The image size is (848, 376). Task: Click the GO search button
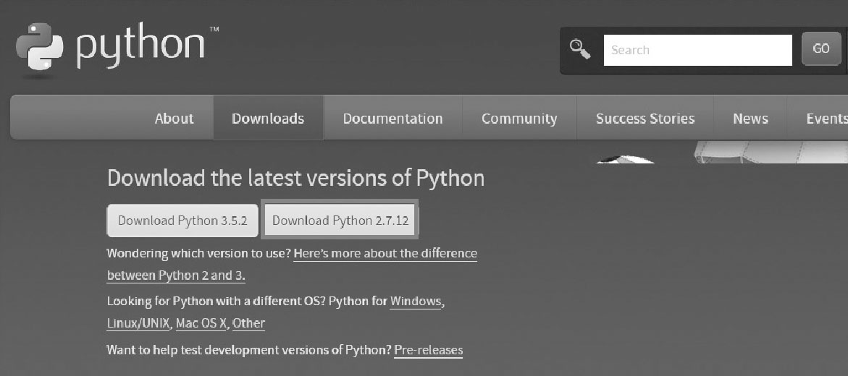tap(821, 48)
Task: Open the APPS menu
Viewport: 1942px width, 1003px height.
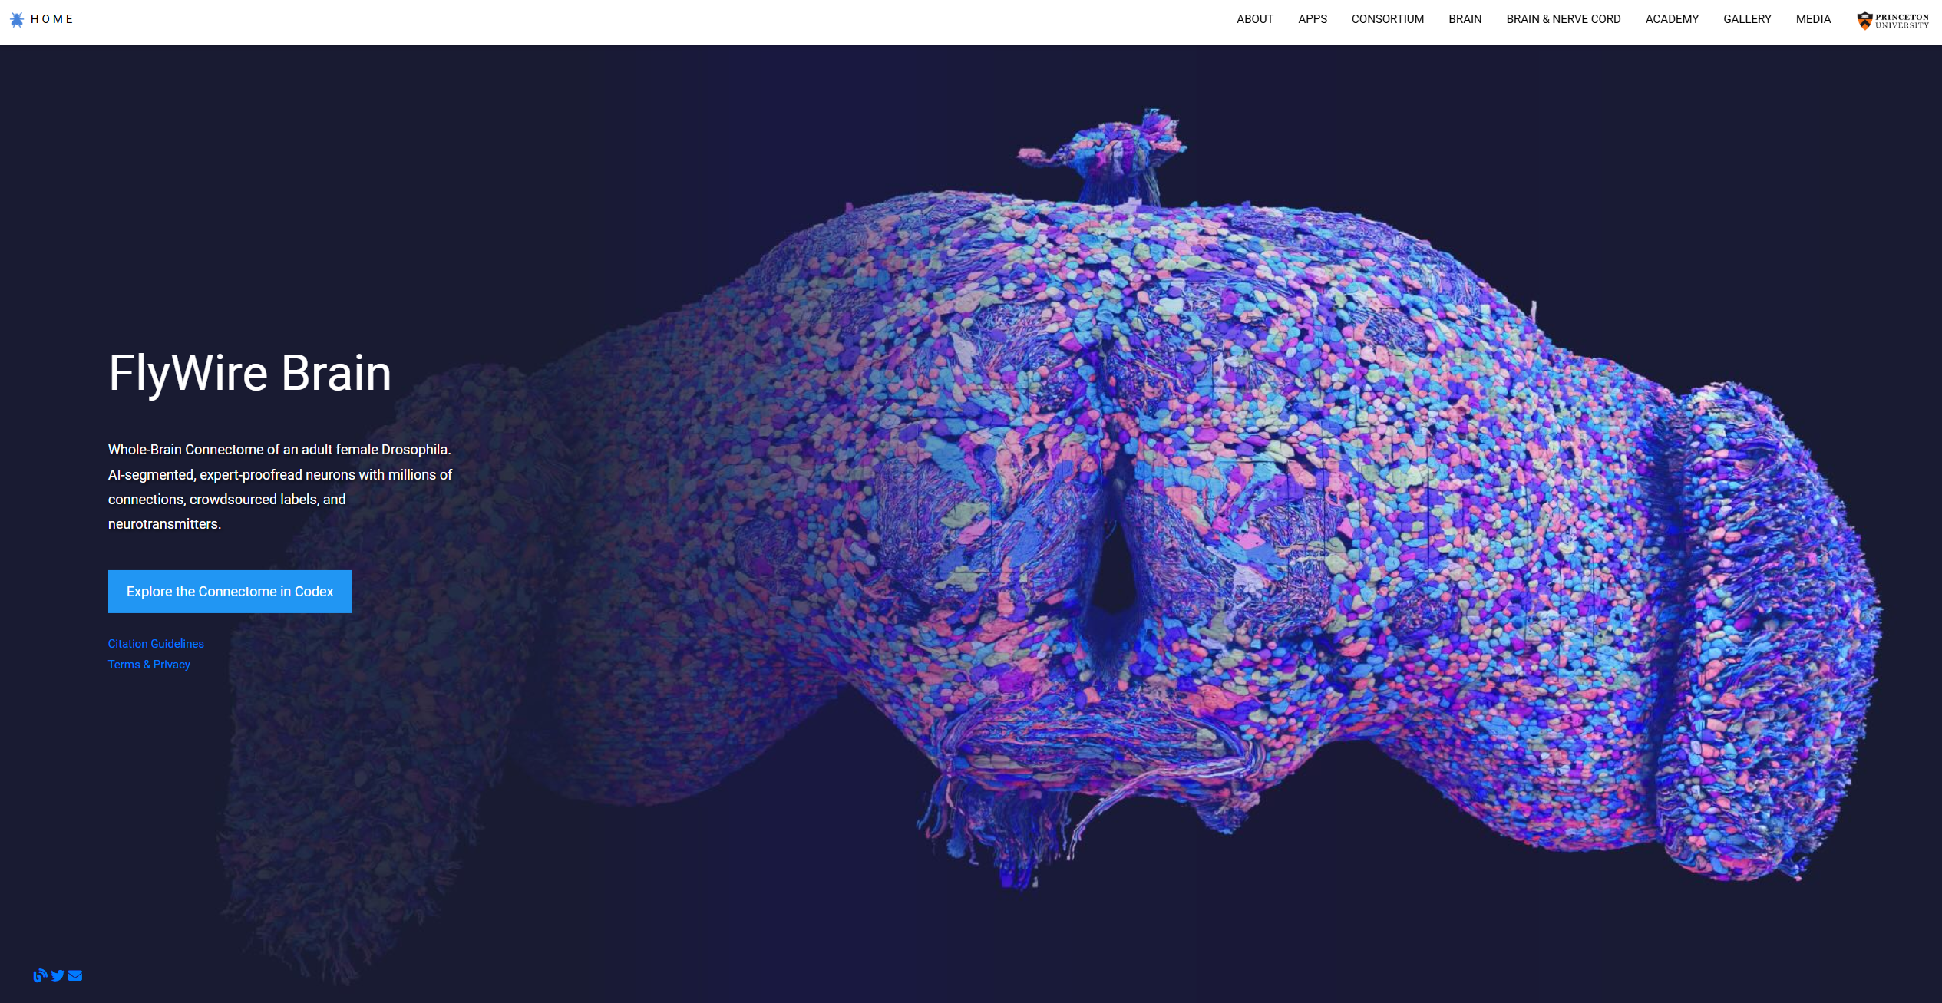Action: click(x=1312, y=19)
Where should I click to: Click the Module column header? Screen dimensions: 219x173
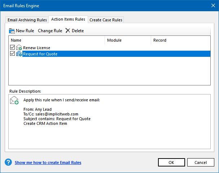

■ ■ ■ ■ ■ ■ ■

▶ _What this task involves_: Reprint all the data above verbatim, excluding pictures.

▶ _Reply to the exercise_:
The image size is (848, 376). Task: Click the GO search button
tap(821, 48)
Task: Open the APPS menu
Viewport: 1942px width, 1003px height.
Action: click(x=1312, y=19)
Where should I click to: Click the Module column header? Screen dimensions: 219x173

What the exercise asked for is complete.